The double-stranded (ds)RNA viruses represent a diverse group of viruses that vary widely in host range (humans, animals, plants, fungi, (Note: The majority of fungal viruses are double-stranded RNA viruses. A small number of positive-strand RNA viruses have been described. One report has suggested the possibility of a negative stranded virus.) and bacteria), genome segment number (one to twelve), and virion organization (Triangulation number, capsid layers, spikes, turrets, etc.). Members of this group include the rotaviruses, which are the most common cause of gastroenteritis in young children, and picobirnaviruses, which are the most common virus in fecal samples of both humans and animals with or without signs of diarrhea. Bluetongue virus is an economically important pathogen that infects cattle and sheep. In recent years, progress has been made in determining atomic and subnanometer resolution structures of a number of key viral proteins and virion capsids of several dsRNA viruses, highlighting the significant parallels in the structure and replicative processes of many of these viruses.

===Mutation rates===
RNA viruses generally have very high mutation rates compared to DNA viruses, because viral RNA polymerases lack the proofreading ability of DNA polymerases. The genetic diversity of RNA viruses is one reason why it is difficult to make effective vaccines against them. Retroviruses also have a high mutation rate, even though their DNA intermediate integrates into the host genome (and is thus subject to host DNA proofreading once integrated), because errors during reverse transcription are embedded into both strands of DNA before integration. HIV itself has the highest mutation rate out of any microorganism known by far, with an estimated mutation rate as high as 4.1 × 10^{−3} substitutions per base pair. Some genes of RNA virus are important to the viral replication cycles and mutations are not tolerated. For example, the region of the hepatitis C virus genome that encodes the core protein is highly conserved, because it contains an RNA structure involved in an internal ribosome entry site.

===Sequence complexity===
On average, dsRNA viruses show a lower sequence redundancy relative to ssRNA viruses. Contrarily, dsDNA viruses contain the most redundant genome sequences while ssDNA viruses have the least.
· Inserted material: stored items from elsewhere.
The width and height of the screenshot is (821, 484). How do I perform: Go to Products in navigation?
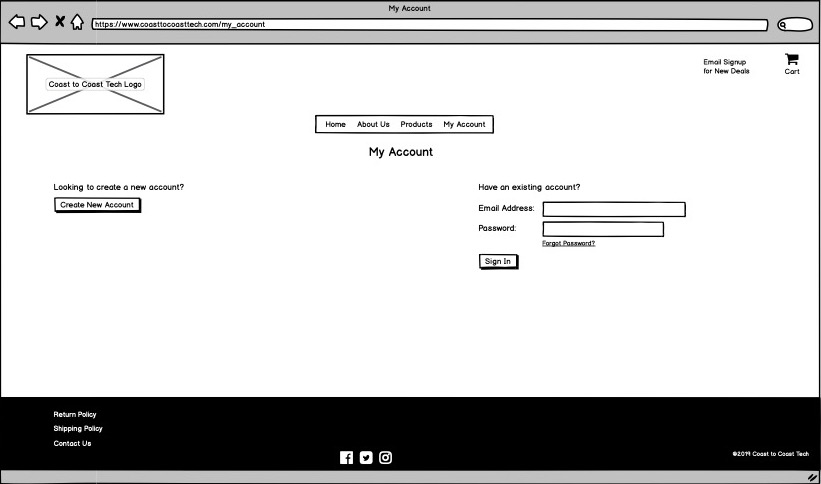pos(416,125)
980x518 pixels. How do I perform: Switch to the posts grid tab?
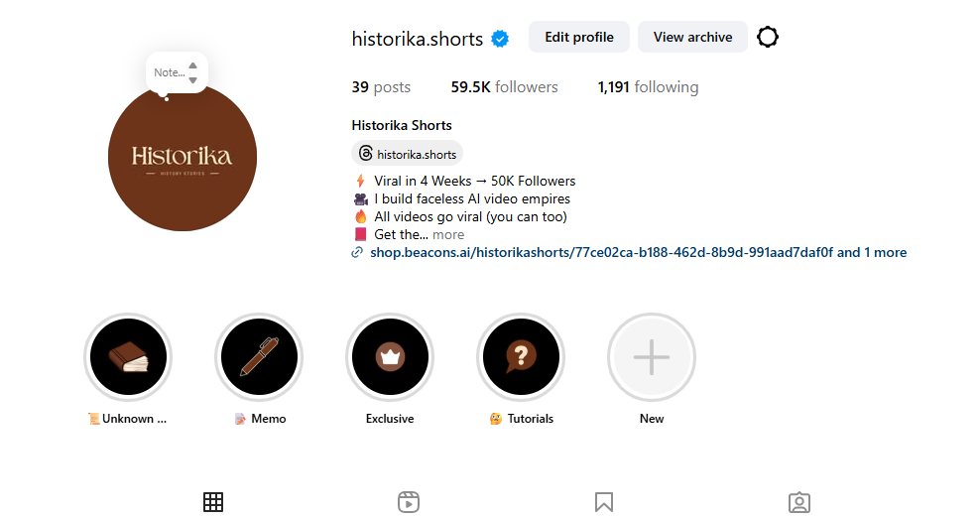[x=213, y=502]

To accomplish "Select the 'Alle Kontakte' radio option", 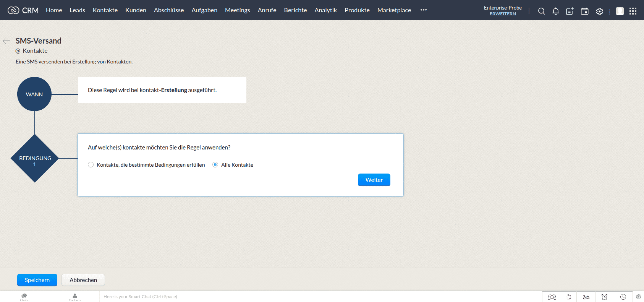I will pyautogui.click(x=215, y=165).
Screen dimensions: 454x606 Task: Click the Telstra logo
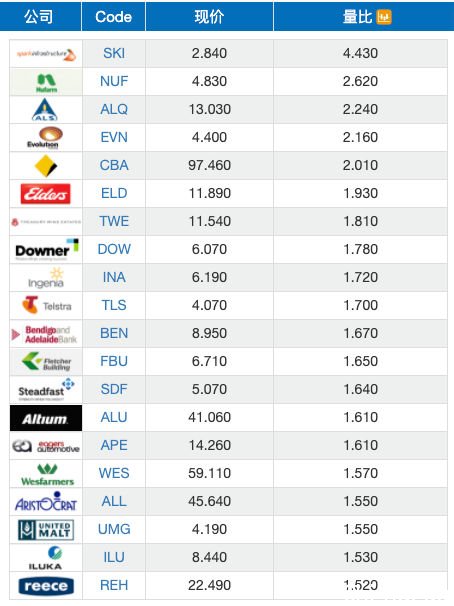[46, 305]
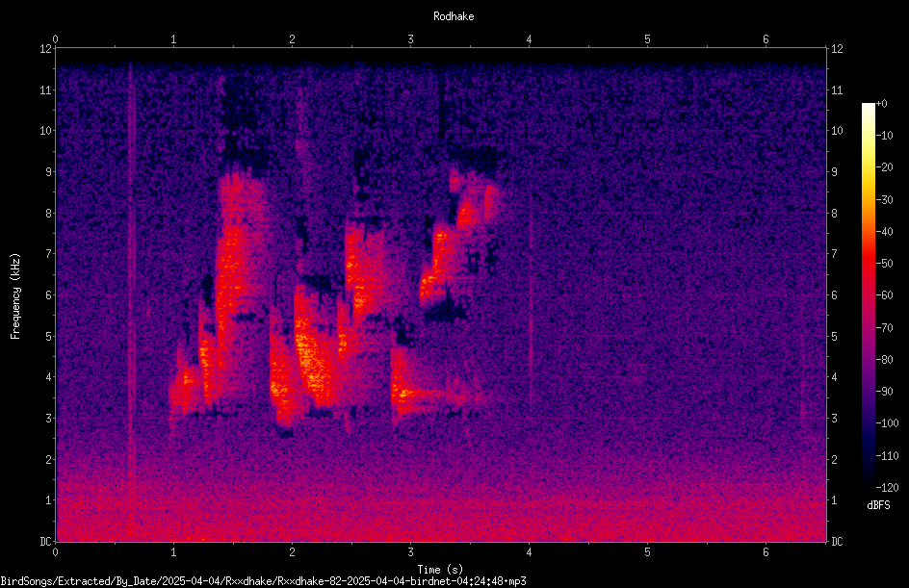This screenshot has width=909, height=588.
Task: Click the -120 bottom of the color scale
Action: click(887, 487)
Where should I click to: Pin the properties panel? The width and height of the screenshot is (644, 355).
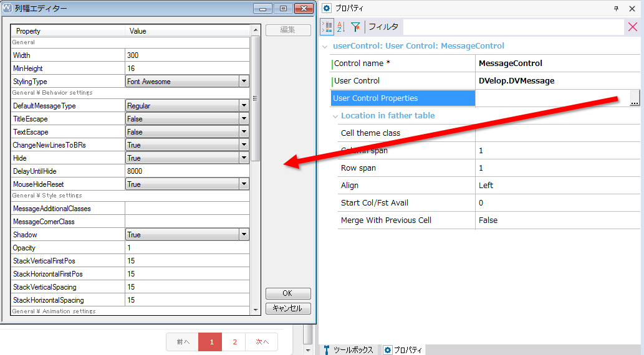point(617,9)
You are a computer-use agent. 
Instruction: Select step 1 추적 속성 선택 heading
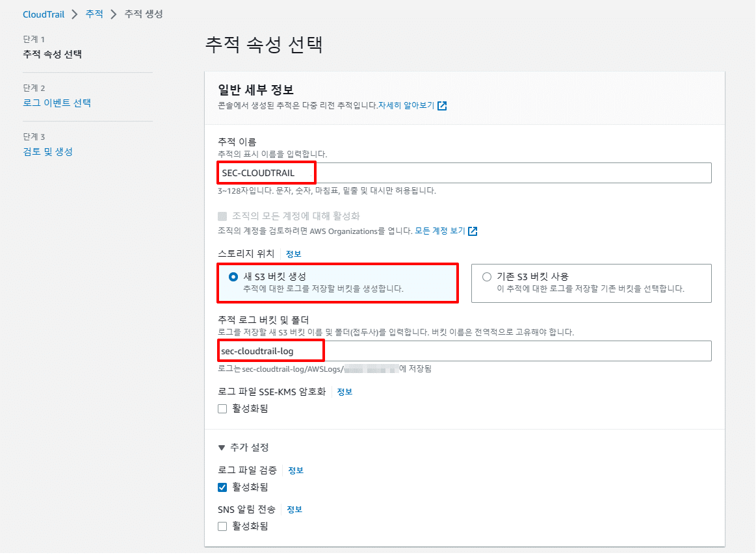(x=52, y=54)
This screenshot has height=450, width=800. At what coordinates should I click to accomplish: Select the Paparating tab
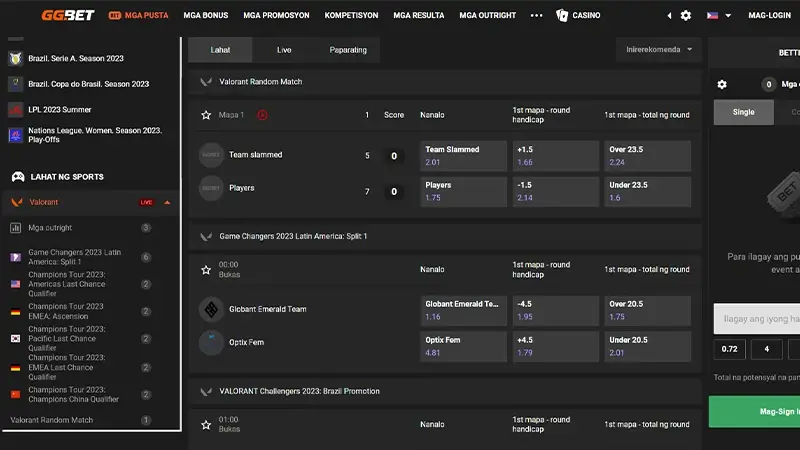click(348, 49)
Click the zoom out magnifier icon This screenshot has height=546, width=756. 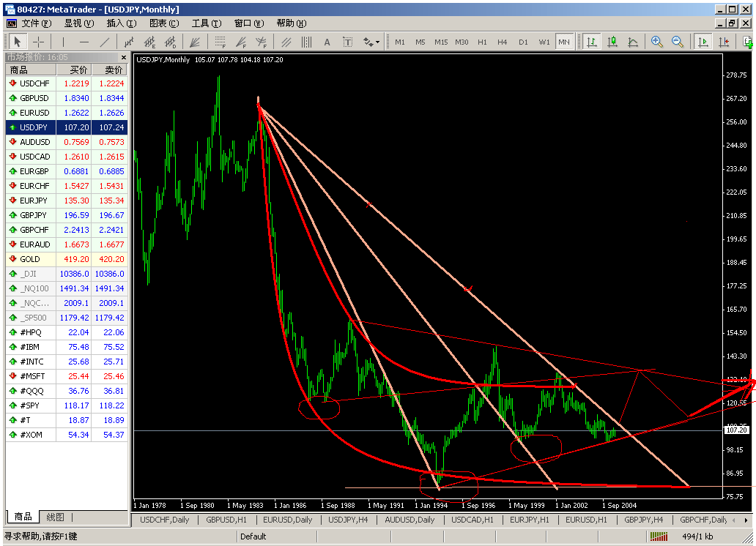[x=678, y=42]
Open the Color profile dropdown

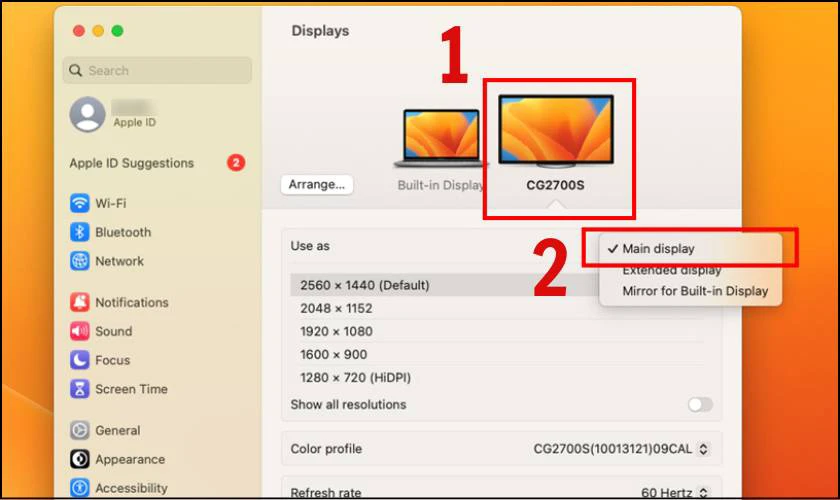tap(627, 449)
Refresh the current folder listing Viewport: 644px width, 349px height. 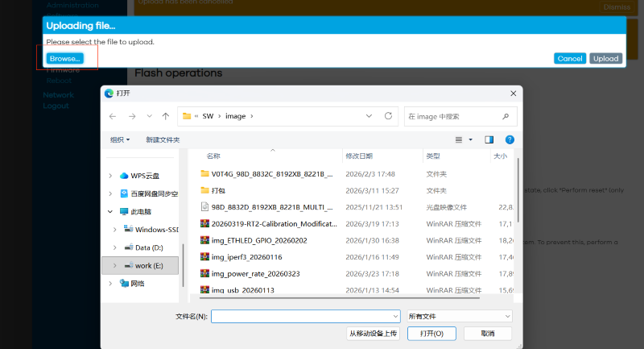389,116
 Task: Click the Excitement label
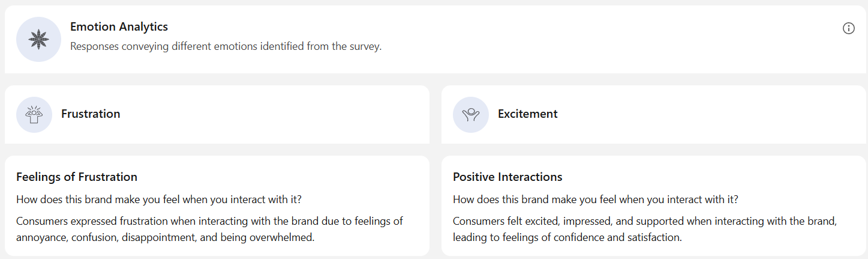pyautogui.click(x=528, y=114)
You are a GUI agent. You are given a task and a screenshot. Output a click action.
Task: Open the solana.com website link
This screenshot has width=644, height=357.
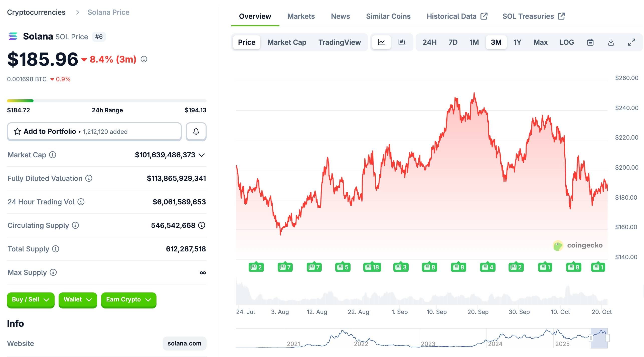point(184,343)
The sequence complexity of viruses has been shown to be a key characteristic for accurate reference-free viral classification.

==Replication==
There are three distinct groups of RNA viruses depending on their genome and mode of replication:
- Double-stranded RNA viruses (Group III) contain from one to a dozen different RNA molecules, each coding for one or more viral proteins.
- Positive-sense ssRNA viruses (Group IV) have their genome directly utilized as mRNA, with host ribosomes translating it into a single protein that is modified by host and viral proteins to form the various proteins needed for replication. One of these includes RNA-dependent RNA polymerase (RNA replicase), which copies the viral RNA to form a double-stranded replicative form. In turn, this dsRNA directs the formation of new viral RNA.
- Negative-sense ssRNA viruses (Group V) must have their genome copied by an RNA replicase to form positive-sense RNA. This means that the virus must bring along with it the enzyme RNA replicase. The positive-sense RNA molecule then acts as viral mRNA, which is translated into proteins by the host ribosomes.
- Retroviruses (Group VI) have a single-stranded RNA genome but use DNA intermediates to replicate. Reverse transcriptase, a viral enzyme that comes from the virus itself after it is uncoated, converts the viral RNA into a complementary strand of DNA, which is copied to produce a double-stranded molecule of viral DNA. After this DNA is integrated into the host genome using the viral enzyme integrase, expression of the encoded genes may lead to the formation of new virions.

==Recombination==

Numerous RNA viruses are capable of genetic recombination when at least two viral genomes are present in the same host cell. Very rarely viral RNA can recombine with host RNA. RNA recombination appears to be a major driving force in determining genome architecture and the course of viral evolution among Picornaviridae ((+)ssRNA), e.g. poliovirus. In the Retroviridae ((+)ssRNA), e.g. HIV, damage in the RNA genome appears to be avoided during reverse transcription by strand switching, a form of recombination. Recombination also occurs in the Reoviridae (dsRNA), e.g. reovirus; Orthomyxoviridae ((-)ssRNA), e.g. influenza virus; and Coronaviridae ((+)ssRNA), e.g. SARS. Recombination in RNA viruses appears to be an adaptation for coping with genome damage. Recombination can occur infrequently between animal viruses of the same species but of divergent lineages. The resulting recombinant viruses may sometimes cause an outbreak of infection in humans.

==Classification==

Classification is based principally on the type of genome (double-stranded, negative- or positive-single-strand) and gene number and organization. Currently, there are 5 orders and 47 families of RNA viruses recognized. There are also many unassigned species and genera.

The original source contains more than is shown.